[[ Source material, beginning ]]

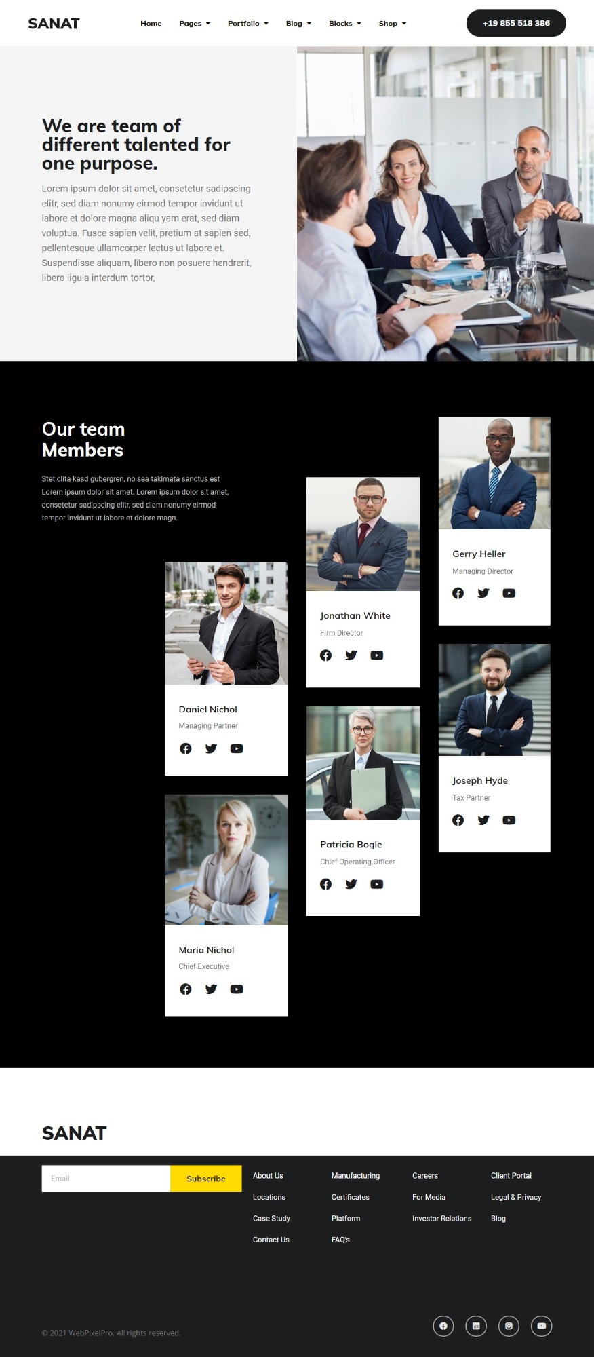
Task: Click the phone number button
Action: tap(516, 23)
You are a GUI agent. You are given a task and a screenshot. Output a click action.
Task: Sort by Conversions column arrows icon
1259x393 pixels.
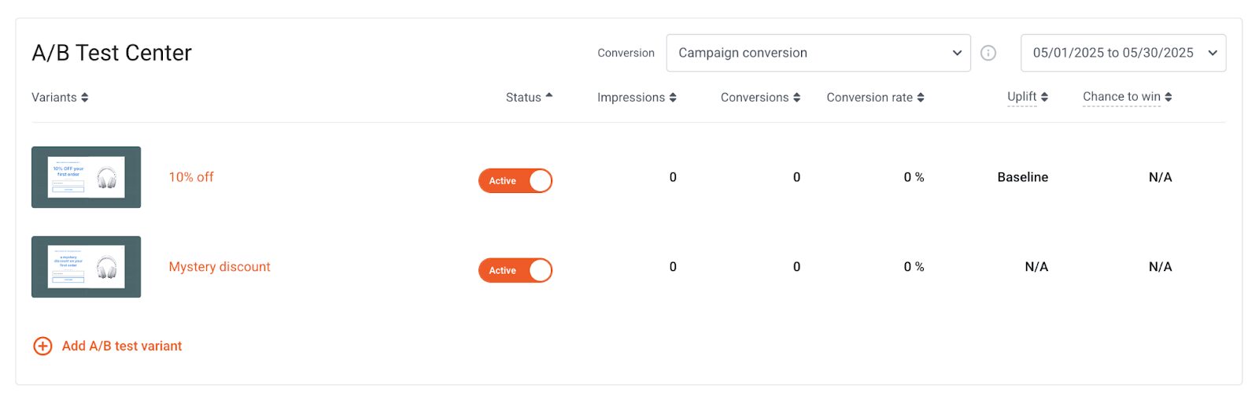coord(796,98)
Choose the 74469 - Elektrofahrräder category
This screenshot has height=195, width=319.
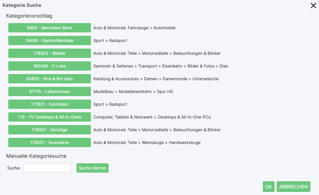[x=50, y=41]
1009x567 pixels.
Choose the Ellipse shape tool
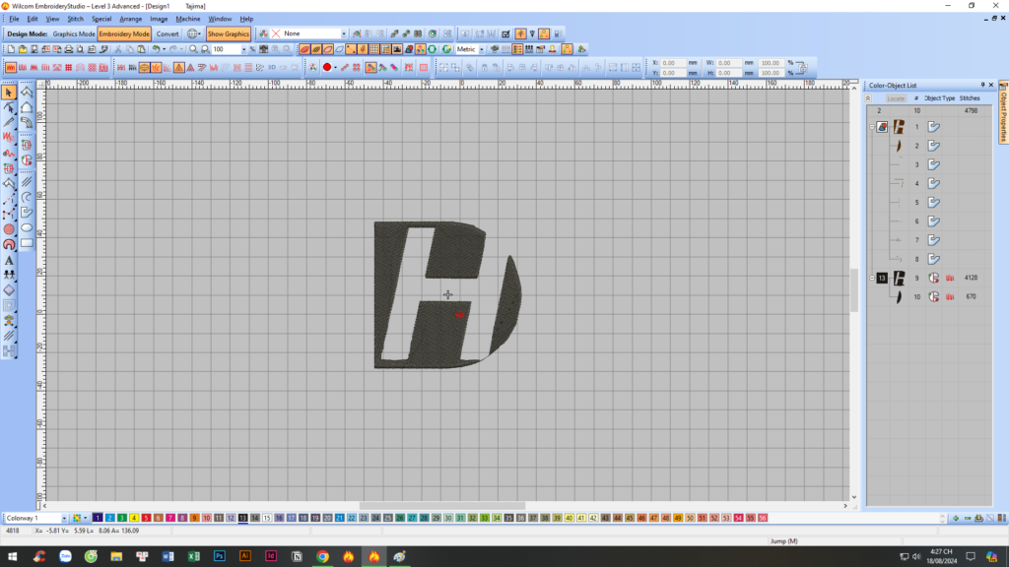coord(27,228)
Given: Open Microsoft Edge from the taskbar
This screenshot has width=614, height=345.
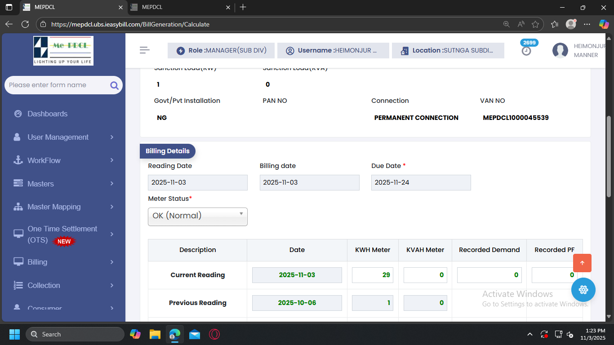Looking at the screenshot, I should pos(174,334).
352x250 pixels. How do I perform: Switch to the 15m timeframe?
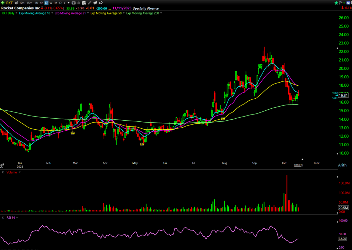[x=29, y=3]

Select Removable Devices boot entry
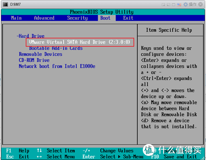coord(41,54)
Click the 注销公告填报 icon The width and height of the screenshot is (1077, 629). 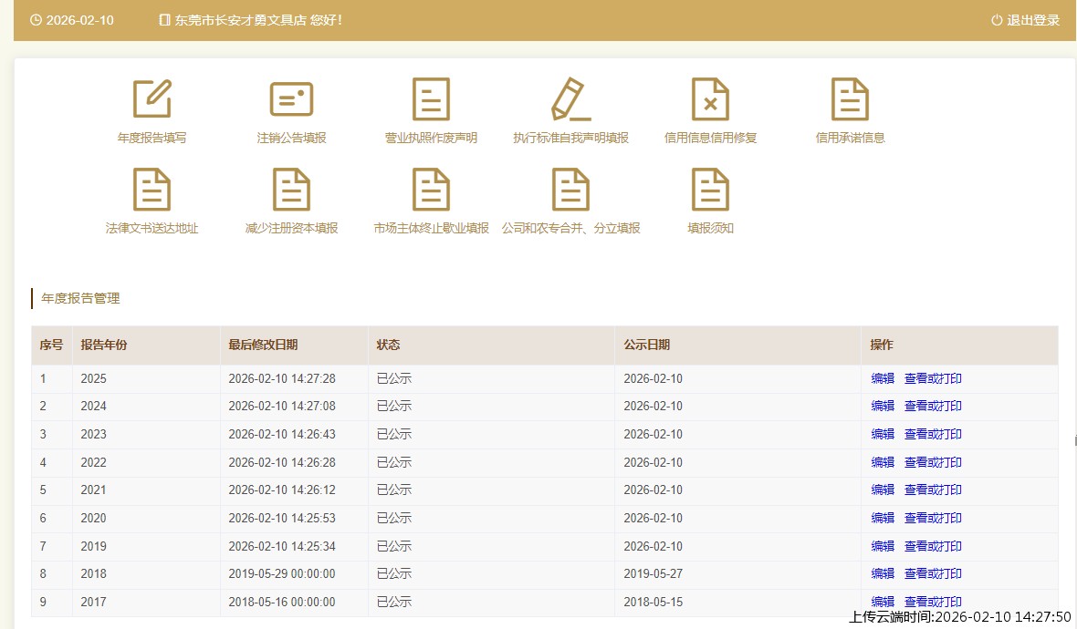tap(291, 100)
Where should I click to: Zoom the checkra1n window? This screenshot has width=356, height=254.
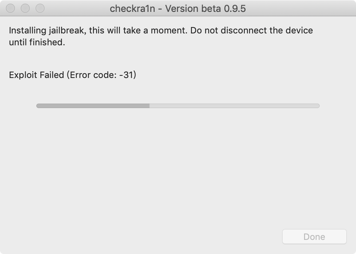40,8
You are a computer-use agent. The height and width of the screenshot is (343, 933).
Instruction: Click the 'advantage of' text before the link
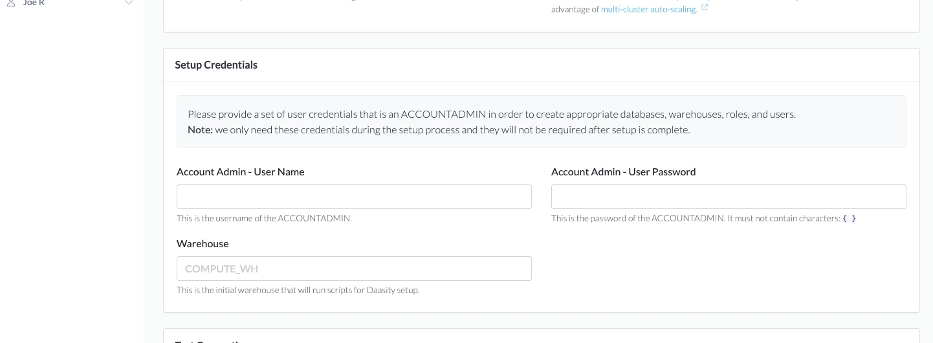click(575, 9)
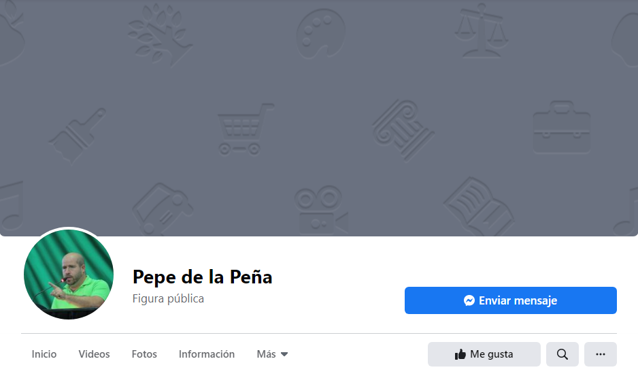Click the video camera cover icon
This screenshot has height=374, width=638.
coord(320,208)
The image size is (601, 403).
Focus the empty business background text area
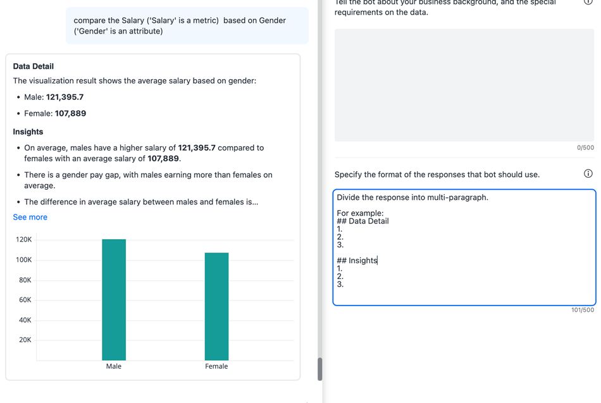pos(464,85)
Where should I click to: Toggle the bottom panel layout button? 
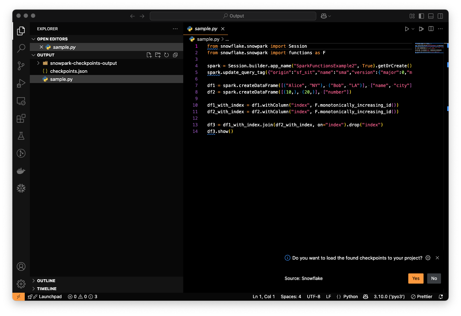coord(431,16)
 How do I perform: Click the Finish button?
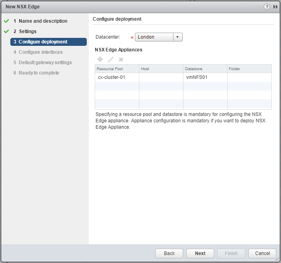231,253
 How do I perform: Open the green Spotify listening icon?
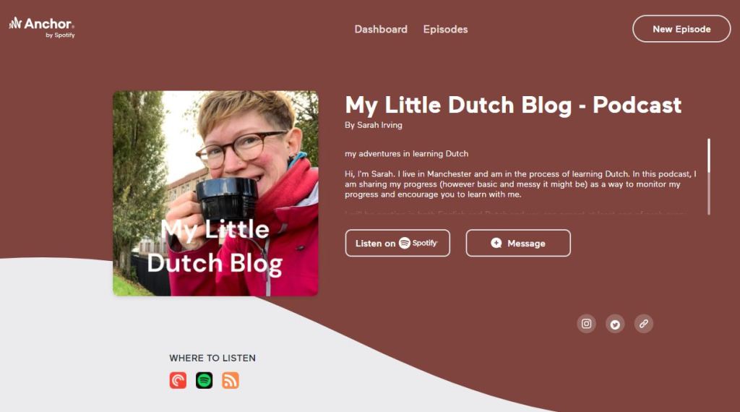[x=205, y=380]
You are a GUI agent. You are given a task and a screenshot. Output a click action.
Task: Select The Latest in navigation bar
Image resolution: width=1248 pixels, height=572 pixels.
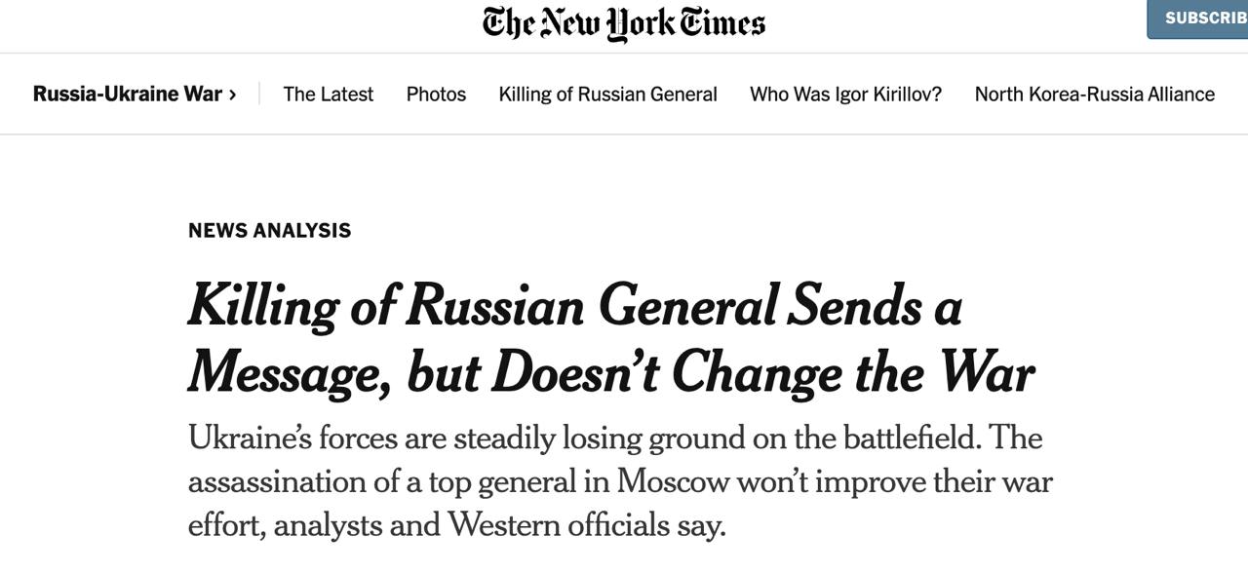328,95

[[ Source material, end ]]

# Work request:
The required output is the line containing "Where should I click to: Zoom" plus every line after it to the end of the data, copied exactly and with no pictures.

# Reply to the exercise:
Where should I click to: Zoom the checkra1n window? This screenshot has width=356, height=254.
40,8
You are a computer-use agent. The height and width of the screenshot is (343, 933).
Instruction: Click the 'advantage of' text before the link
click(575, 9)
Click the video camera cover icon
This screenshot has height=374, width=638.
coord(320,208)
The image size is (601, 403).
Focus the empty business background text area
pos(464,85)
Where should I click to: Toggle the bottom panel layout button? 
coord(431,16)
 How do I perform: Click the Finish button?
231,253
 How do I perform: Open the green Spotify listening icon?
[x=205, y=380]
You are a GUI agent. You are given a task and a screenshot. Output a click action.
Task: Select The Latest in navigation bar
Image resolution: width=1248 pixels, height=572 pixels.
328,95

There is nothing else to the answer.